Romania: la Transilvania guadagna sempre più consensi

Il turismo culturale si conferma il principale prodotto per la Romania, abbinato anche al turismo religioso, alla natura e, ultimamente, al turismo attivo e avventura, oltre a quello rurale legato alle diverse tradizioni. E' quanto dichiara a Guida Viaggi la direttrice dell'ente Ioana Ciutre. Sul fronte degli arrivi italiani nelle strutture ricettive il 2015 ha visto una crescita del 10% sul 2014, "la Transilvania guadagna sempre più spazio – osserva la direttrice -, complici una serie di fattori tra cui anche il fatto che la Lonely Planet l'ha inserita al 1° posto tra le regioni da visitare nel 2016". A concorrere ad un buon battage pubblicitario c'è anche il cinema, con il film Transilvania 1 e adesso il 2, "che ha aiutato a spingerla come meta turistica, non solo sul mercato italiano". Gli obiettivi 2016? "Mantenere le posizioni, la Romania si conferma un Paese sicuro, ha molto da offrire, anche per chi cerca il mare, il turismo religioso o congressuale". Ad essere molto richieste sono anche le feste invernali per il periodo dicembre-gennaio ed anche per febbraio-marzo.
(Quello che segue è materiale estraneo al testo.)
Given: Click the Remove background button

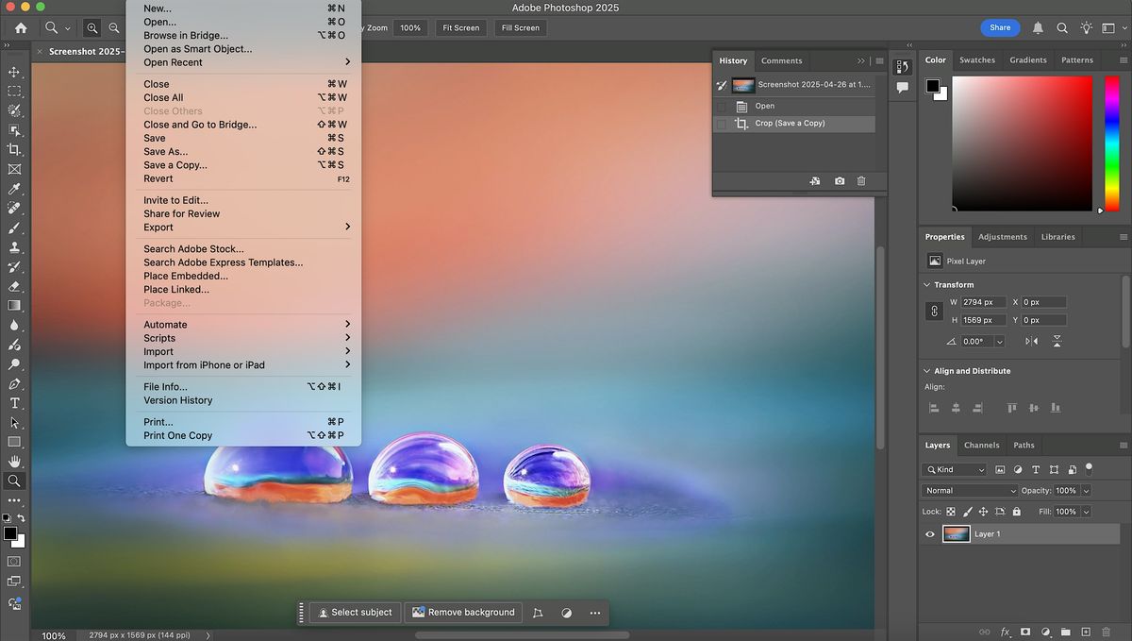Looking at the screenshot, I should (463, 613).
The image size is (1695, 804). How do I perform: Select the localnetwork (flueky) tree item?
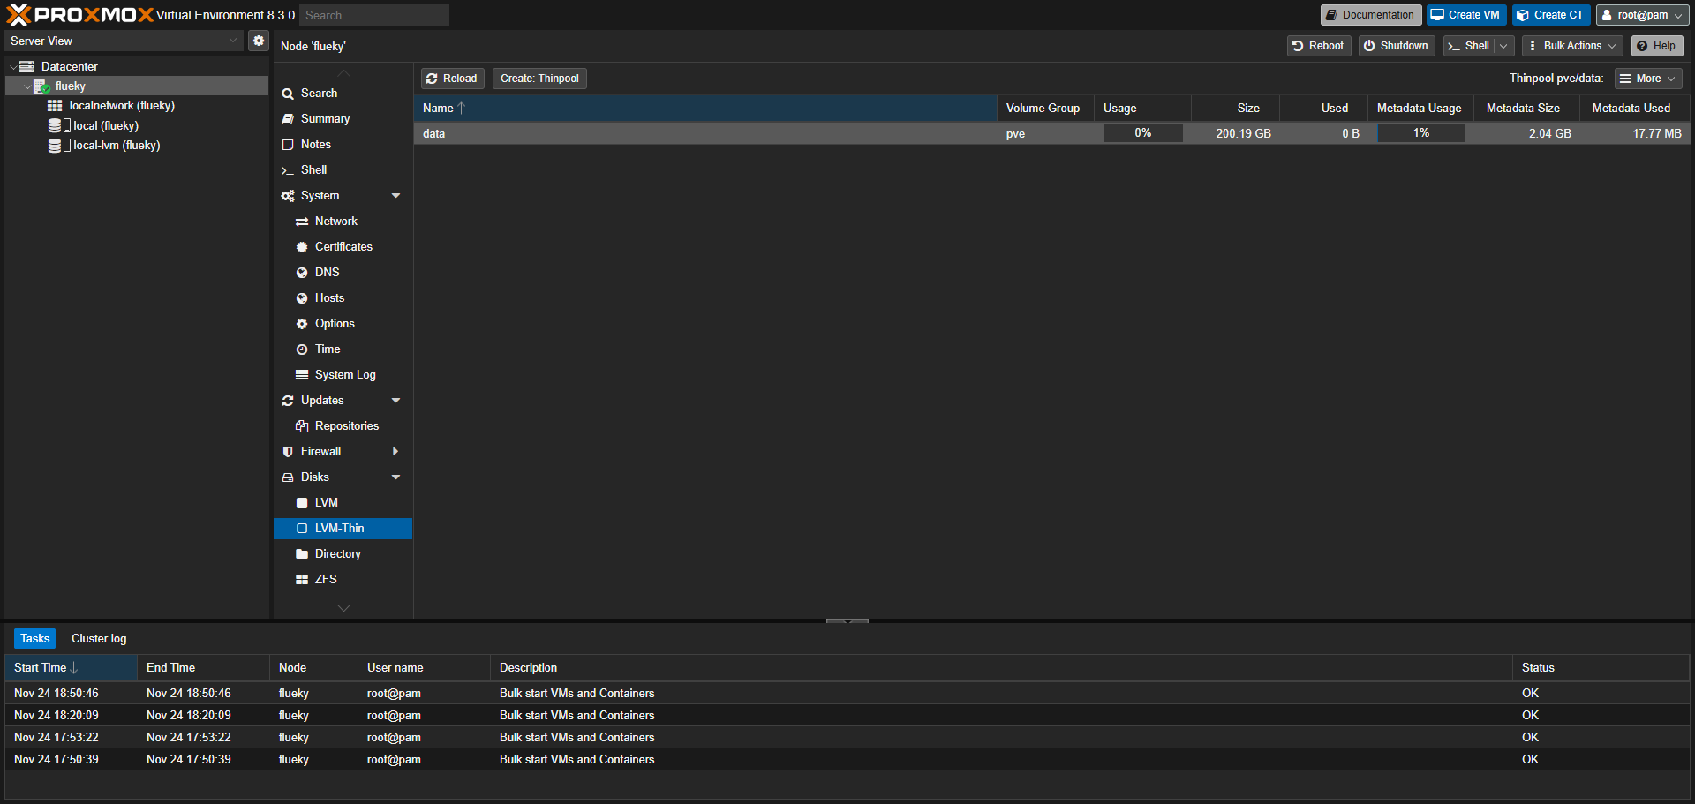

Quest'anno ci saranno in calendario gli eventi culturali dedicati ai 140 anni dalla nascita dell'artista Constantin Brancusi e poi "ad agosto a Clus Napoca c'è il festival dedicato ai giovani, la città nel 2015 è stata capitale europea della gioventù". Infine, c'è una buona attesa per la Pasqua, quella ortodossa cade il 1° maggio, una data che la manager considera favorevole in un'ottica di destagionalizzazione. s.v.